# Selected extract:
■ ■ ■ ■ ■ ■ ■

What They Expect
Map the silent weight of what others quietly project onto you. Embeddable domain-locked widget, mobile-responsive.

There's a specific kind of not-knowing that this oracle is for: you're going into something with someone - a conversation, a negotiation, a relationship shift - and you're trying to read what they're bringing to it. What do they expect from you? What are they holding that they haven't said? This oracle doesn't claim to read another person's mind. What it does is surface the range of expectations that tend to operate in situations like yours, and let you examine which one feels closest to true.
How it works
Think of a specific person and situation. Draw a card from the oracle. The card names a quality of expectation: they may be expecting distance, or rescue, or confirmation, or to be surprised. A brief interpretation explains what that expectation looks like in practice and what it means for how you might want to show up - not as a prescription, but as a frame for thinking.

■ ■ ■ ■ ■ ■ ■

# Information shown:

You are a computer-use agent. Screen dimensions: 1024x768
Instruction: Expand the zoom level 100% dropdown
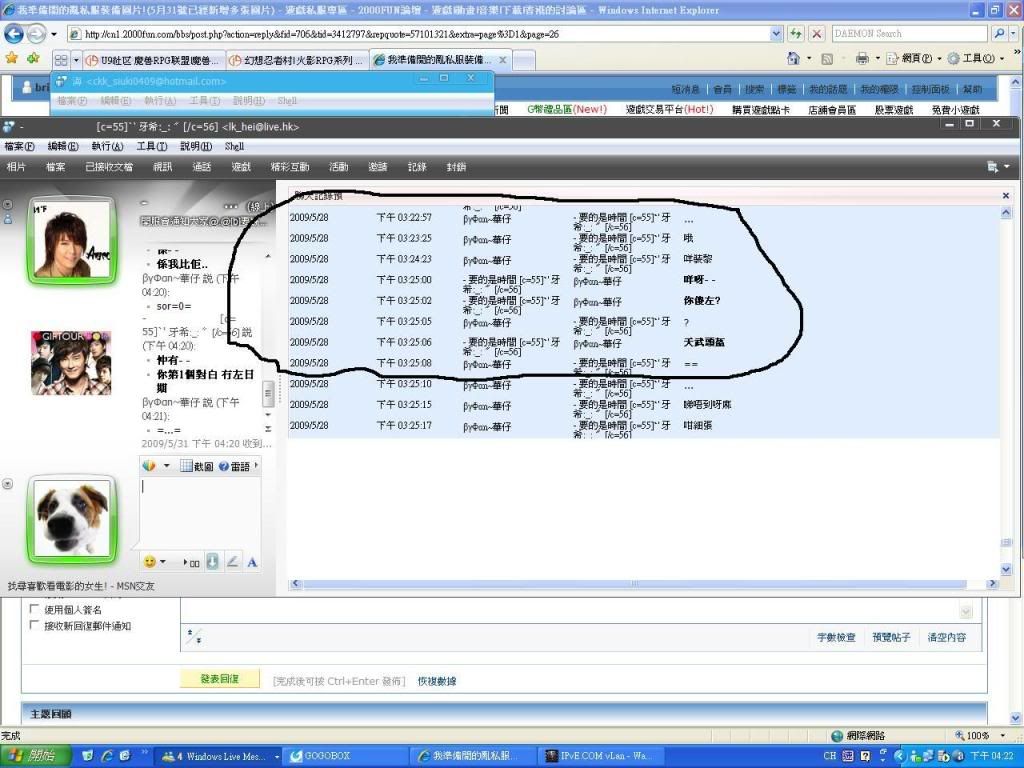1010,736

■ ■ ■ ■ ■ ■ ■

# Set task A:
Answer these questions from the oracle description:
(i) What three features of the widget are listed?
(ii) What does the oracle not claim to do?
(iii) Which qualities of expectation can a card name?
# Set task B:
Turn the paragraph in the oracle description that begins "Think of a specific person" into a short list that keeps its main facts.
# Set task C:
Swap "card" for "tile" in the oracle description, starting at "There's a specific" and ending at "frame for thinking.", and give that section again.
The material comes from a separate source and has no connection to the oracle description.

# Worked answer A:
(i) It is embeddable, domain-locked, and mobile-responsive.
(ii) It doesn't claim to read another person's mind.
(iii) Distance, rescue, confirmation, or to be surprised.

# Worked answer B:
- Think of a specific person and situation.
- Draw a card from the oracle.
- The card names a quality of expectation, such as distance, rescue, confirmation, or being surprised.
- A brief interpretation explains how that expectation looks in practice and how you might want to show up. It is a frame for thinking, not a prescription.

# Worked answer C:
There's a specific kind of not-knowing that this oracle is for: you're going into something with someone - a conversation, a negotiation, a relationship shift - and you're trying to read what they're bringing to it. What do they expect from you? What are they holding that they haven't said? This oracle doesn't claim to read another person's mind. What it does is surface the range of expectations that tend to operate in situations like yours, and let you examine which one feels closest to true.
How it works
Think of a specific person and situation. Draw a tile from the oracle. The tile names a quality of expectation: they may be expecting distance, or rescue, or confirmation, or to be surprised. A brief interpretation explains what that expectation looks like in practice and what it means for how you might want to show up - not as a prescription, but as a frame for thinking.